Maersk in talks to acquire P&O Nedlloyd
In a spectacular move that could restructure the container shipping industry, A.P.-Moller-Maersk and Royal P&O Nedlloyd, parent company of P&O Nedlloyd, today said they are discussing “a possible combination” of the two companies.
The two public companies have notified the Amsterdam and Copenhagen stock exchanges of the talks, sending Royal P&O Nedlloyd’s share price rising 22 percent to 51.05 euros ($65) by noon GMT. A.P. Moller-Maersk’s A shares rose 4 percent this morning on the Copenhagen stock exchange to DKK53,100 ($9,153).
Royal P&O Nedlloyd said it could not make any further comments besides the confirmation of the discussion about the combination.
Jette Clausen, spokeswoman for A.P.-Moller-Maersk, said the Danish company was discussing an offer of Royal P&O Nedlloyd. “We are offering, not the other way around,” she told American Shipper.
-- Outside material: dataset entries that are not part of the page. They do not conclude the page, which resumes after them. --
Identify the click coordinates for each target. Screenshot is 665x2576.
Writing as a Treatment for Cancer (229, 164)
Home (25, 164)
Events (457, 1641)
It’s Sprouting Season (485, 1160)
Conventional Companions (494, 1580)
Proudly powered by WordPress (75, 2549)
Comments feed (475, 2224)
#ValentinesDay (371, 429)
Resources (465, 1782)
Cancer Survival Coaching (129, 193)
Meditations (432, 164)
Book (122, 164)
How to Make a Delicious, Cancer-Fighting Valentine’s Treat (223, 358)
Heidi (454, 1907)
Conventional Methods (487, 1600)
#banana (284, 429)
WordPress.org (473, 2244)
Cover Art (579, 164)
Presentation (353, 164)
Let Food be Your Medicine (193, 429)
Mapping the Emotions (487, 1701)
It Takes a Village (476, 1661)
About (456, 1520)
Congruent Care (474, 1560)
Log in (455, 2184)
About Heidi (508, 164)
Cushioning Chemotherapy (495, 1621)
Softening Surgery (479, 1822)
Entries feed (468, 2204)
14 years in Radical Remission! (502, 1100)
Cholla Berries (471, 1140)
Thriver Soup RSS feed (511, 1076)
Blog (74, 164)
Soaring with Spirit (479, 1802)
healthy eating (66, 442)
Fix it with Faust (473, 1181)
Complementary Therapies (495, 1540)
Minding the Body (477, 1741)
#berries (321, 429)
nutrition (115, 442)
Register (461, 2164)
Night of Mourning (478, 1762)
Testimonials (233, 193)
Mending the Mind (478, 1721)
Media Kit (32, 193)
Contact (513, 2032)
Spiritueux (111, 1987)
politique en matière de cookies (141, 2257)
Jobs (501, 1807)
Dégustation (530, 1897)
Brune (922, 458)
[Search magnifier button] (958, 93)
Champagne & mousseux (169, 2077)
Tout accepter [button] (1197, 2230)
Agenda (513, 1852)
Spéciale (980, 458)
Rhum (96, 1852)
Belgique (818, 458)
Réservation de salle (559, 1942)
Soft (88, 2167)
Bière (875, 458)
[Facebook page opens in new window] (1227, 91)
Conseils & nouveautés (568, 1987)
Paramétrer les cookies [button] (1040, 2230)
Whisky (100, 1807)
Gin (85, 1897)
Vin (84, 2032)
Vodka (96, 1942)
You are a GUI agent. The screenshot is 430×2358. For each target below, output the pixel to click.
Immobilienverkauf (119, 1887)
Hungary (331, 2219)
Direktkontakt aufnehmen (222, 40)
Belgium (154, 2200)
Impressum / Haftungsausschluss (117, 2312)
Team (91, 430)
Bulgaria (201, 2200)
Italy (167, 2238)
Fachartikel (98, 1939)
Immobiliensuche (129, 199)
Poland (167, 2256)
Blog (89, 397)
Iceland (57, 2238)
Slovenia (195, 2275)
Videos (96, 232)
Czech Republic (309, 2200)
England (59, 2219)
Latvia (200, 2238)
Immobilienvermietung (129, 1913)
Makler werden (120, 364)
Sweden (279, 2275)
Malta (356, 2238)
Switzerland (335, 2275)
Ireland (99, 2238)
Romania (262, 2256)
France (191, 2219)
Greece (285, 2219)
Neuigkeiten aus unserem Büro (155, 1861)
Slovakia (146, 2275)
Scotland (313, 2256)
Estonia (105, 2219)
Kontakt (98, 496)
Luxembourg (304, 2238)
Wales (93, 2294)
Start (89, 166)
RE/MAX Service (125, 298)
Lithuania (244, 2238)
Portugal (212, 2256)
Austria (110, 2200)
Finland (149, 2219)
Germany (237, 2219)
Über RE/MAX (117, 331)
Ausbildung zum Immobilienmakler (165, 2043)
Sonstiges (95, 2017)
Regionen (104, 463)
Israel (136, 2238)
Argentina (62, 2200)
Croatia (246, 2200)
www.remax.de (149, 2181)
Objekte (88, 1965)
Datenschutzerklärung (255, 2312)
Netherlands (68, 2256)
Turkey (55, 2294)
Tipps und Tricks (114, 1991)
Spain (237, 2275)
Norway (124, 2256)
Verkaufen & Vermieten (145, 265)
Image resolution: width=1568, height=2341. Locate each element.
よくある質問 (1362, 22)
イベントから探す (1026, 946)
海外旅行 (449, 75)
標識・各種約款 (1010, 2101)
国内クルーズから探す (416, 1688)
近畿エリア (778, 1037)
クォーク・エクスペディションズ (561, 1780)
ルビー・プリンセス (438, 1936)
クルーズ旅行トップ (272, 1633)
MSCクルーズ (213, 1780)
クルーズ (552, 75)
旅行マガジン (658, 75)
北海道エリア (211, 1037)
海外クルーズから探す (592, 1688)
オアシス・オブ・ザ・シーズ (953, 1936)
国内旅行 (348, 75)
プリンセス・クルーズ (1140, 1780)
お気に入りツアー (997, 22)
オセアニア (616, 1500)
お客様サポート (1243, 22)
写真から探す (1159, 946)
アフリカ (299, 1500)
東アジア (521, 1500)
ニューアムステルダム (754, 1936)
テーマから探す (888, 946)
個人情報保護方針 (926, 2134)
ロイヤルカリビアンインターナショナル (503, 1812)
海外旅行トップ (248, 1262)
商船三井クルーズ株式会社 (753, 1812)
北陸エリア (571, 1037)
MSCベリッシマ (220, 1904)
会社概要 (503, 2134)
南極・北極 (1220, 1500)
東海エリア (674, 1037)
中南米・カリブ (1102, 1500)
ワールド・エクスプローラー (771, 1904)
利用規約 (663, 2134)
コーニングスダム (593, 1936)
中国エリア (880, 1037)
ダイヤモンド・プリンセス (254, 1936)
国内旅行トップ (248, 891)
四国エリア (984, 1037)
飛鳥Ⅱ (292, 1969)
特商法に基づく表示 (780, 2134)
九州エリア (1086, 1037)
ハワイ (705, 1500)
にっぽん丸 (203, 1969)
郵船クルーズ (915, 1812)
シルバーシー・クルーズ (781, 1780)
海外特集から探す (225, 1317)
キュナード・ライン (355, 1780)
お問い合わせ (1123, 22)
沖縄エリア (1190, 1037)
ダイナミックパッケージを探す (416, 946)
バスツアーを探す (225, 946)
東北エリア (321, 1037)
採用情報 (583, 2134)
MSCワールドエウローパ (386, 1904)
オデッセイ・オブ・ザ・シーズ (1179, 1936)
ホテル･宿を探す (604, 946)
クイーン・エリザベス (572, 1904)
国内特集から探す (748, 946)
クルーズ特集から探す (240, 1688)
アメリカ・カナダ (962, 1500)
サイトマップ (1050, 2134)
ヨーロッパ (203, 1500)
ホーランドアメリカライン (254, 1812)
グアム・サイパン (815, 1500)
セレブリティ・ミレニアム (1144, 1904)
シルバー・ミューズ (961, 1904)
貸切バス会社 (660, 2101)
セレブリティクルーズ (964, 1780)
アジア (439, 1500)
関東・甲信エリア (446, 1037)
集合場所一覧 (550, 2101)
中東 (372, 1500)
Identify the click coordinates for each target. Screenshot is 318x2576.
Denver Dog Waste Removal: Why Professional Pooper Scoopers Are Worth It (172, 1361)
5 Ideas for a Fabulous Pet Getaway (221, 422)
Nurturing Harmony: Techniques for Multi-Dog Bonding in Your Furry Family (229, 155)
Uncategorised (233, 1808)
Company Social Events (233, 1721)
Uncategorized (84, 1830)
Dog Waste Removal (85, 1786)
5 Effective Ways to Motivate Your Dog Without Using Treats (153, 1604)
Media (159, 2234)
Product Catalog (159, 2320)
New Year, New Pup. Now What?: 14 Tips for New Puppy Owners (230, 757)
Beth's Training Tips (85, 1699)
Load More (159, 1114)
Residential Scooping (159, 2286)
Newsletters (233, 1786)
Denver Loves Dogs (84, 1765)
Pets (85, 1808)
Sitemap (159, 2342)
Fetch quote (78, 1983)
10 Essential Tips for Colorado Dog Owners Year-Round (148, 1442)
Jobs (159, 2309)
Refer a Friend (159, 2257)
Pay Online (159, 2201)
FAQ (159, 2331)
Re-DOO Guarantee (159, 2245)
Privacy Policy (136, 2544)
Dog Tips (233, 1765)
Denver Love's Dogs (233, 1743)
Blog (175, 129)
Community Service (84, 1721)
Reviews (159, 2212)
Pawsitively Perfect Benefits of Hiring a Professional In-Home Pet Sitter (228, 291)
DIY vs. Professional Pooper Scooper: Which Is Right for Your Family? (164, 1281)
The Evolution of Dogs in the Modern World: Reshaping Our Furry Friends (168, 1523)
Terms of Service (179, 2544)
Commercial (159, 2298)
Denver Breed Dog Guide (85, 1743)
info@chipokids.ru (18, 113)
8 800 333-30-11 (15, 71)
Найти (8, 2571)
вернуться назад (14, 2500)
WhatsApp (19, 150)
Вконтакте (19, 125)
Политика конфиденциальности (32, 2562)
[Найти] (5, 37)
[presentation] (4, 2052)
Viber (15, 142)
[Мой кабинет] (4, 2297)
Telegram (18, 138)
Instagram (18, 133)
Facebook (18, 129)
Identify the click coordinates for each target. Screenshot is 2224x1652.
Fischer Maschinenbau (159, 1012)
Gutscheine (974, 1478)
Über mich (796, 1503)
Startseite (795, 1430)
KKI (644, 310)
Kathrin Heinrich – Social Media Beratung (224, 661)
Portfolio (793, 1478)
If a takeover of the third-largest containership operator by Maersk Sealand, the largest, is completed, it will create a mega-containership operator with an unprecedented 17-percent share of the container shipping market and a combined fleet of nearly 500 ships.
According to information provider BRS-Alphaliner, Maersk Sealand has a fleet of 307 vessels or 1.04 million TEUs that accounts for 12 percent of the global fleet. P&O Nedlloyd’s fleet of 162 ships has a capacity of 460,000 TEUs with a world share of 5 percent.
Both companies cautioned there can be no certainty that discussions will result in an offer being made by A.P.-Moller-Maersk for Royal P&O Nedlloyd.
Shares in Royal P&O Nedlloyd have increased substantially since the company was listed as an independent public company in April 2004. The Peninsular & Oriental Steam Navigation Co. (P&O) group has a 25-percent stake in Royal P&O Nedlloyd. The Dutch company had a market capitalization of about 1.8 billion euros ($2.3 billion) before the takeover talks were confirmed, making it potentially the largest carrier acquisition in the industry.
In the past 12 years, A.P. Moller has acquired three fellow carriers: EAC-Ben in 1993, and Sea-Land Service and Safmarine in 1999. Sea-Land’s acquisition cost the Danish company $800 million.
If successful, the possible takeover also represents a sudden change for the container shipping industry, which has seen a pause in mergers and takeovers for three years. The 1999 takeover of Sea-Land by A.P. Moller and the merger of P&O Containers and Nedlloyd in 1997 were both seen as having been troublesome in terms of integration of the different operations.